Department of Chemistry and Physics, La Trobe Institute for Molecular Science, La Trobe University, Melbourne 3086, Australia.
Department of Biochemistry and Genetics, La Trobe Institute for Molecular Science, La Trobe University, Melbourne 3086, Australia.
Molecules. 2019 Oct 18;24(20):3756. doi: 10.3390/molecules24203756.
A fragment-based drug discovery approach was taken to target the thiol-disulfide oxidoreductase enzyme DsbA from (DsbA). This enzyme is critical for the correct folding of virulence factors in many pathogenic Gram-negative bacteria, and small molecule inhibitors can potentially be developed as anti-virulence compounds. Biophysical screening of a library of fragments identified several classes of fragments with affinity to DsbA. One hit with high mM affinity, 2-(6-bromobenzofuran-3-yl)acetic acid (), was chemically elaborated at several positions around the scaffold.

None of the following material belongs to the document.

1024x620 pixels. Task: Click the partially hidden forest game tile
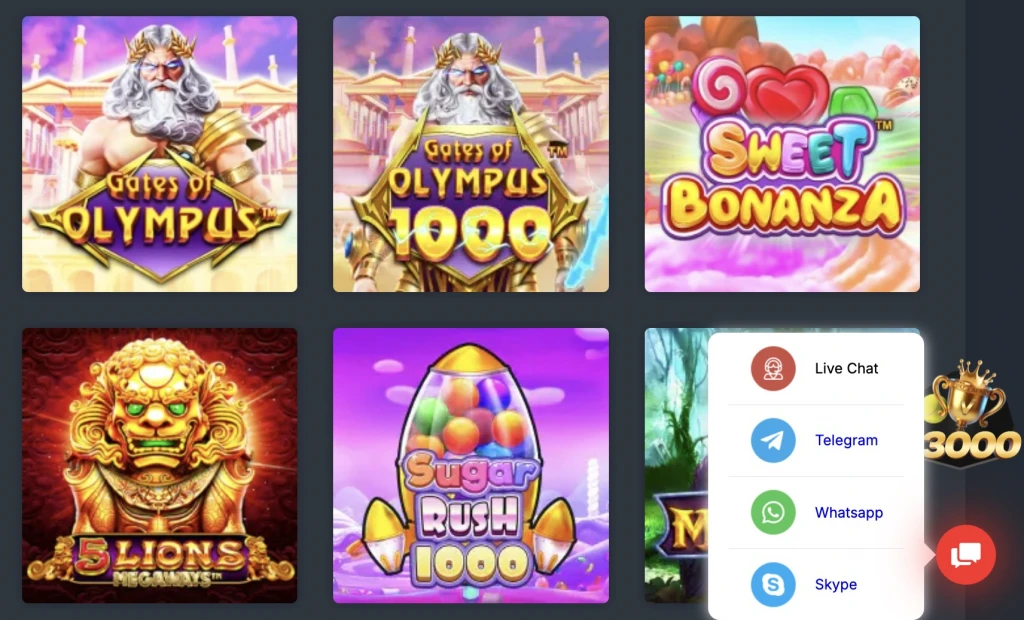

X-ray crystal structures of the elaborated analogues showed binding in the hydrophobic binding groove adjacent to the catalytic disulfide bond of DsbA. Binding affinity was calculated based on NMR studies and compounds and were identified as the highest affinity binders with dissociation constants () of 326 ± 25 and 341 ± 57 µM respectively. This work suggests the potential to develop benzofuran fragments into a novel class of DsbA inhibitors.

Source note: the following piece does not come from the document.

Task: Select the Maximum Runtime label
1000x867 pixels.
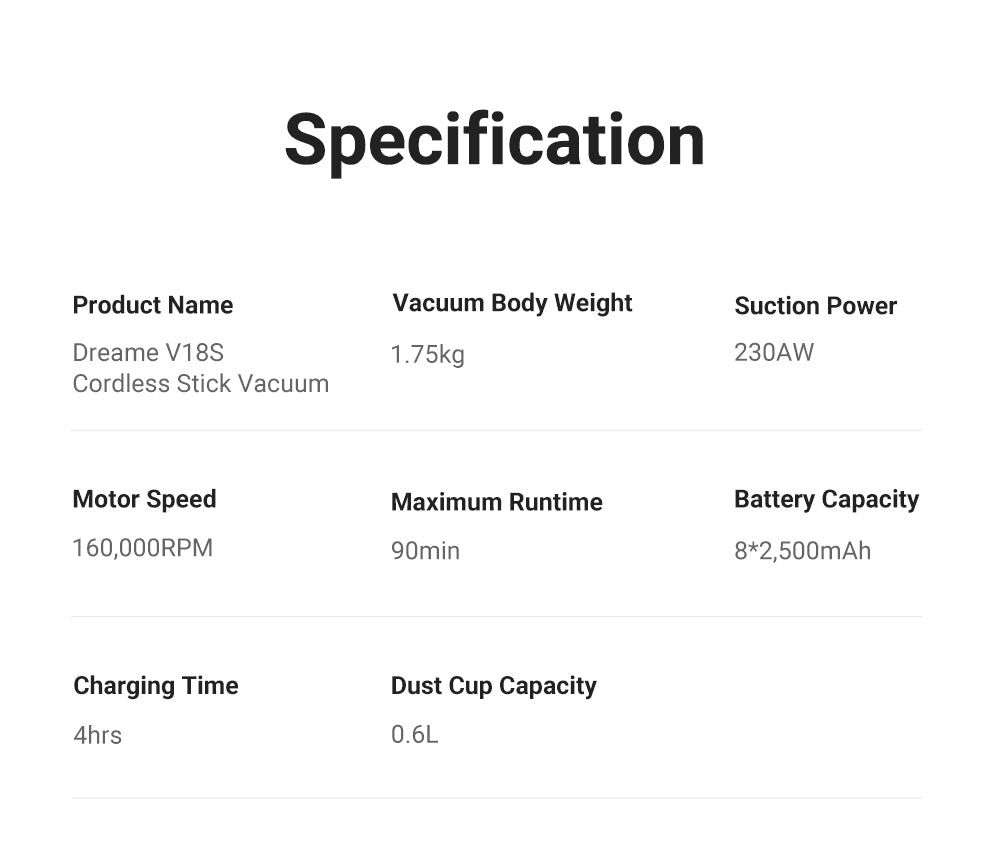Action: point(496,502)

采用基于片段的药物发现方法来针对 (DsbA)中的硫醇-二硫键氧化还原酶 DsbA。该酶对于许多致病性革兰氏阴性细菌中毒力因子的正确折叠至关重要,小分子抑制剂有可能被开发为抗毒力化合物。对片段文库的生物物理筛选鉴定出了几类与 DsbA 具有亲和力的片段。一个具有高 mM 亲和力的命中物,2-(6-溴苯并呋喃-3-基)乙酸(),在支架的几个位置进行了化学修饰。修饰类似物的 X 射线晶体结构显示与 DsbA 的催化二硫键相邻的疏水性结合槽结合。根据 NMR 研究计算了结合亲和力,化合物 和 被鉴定为具有最高亲和力的配体,解离常数()分别为 326 ± 25 和 341 ± 57 µM。这项工作表明有可能将苯并呋喃片段开发成一类新型的 DsbA 抑制剂。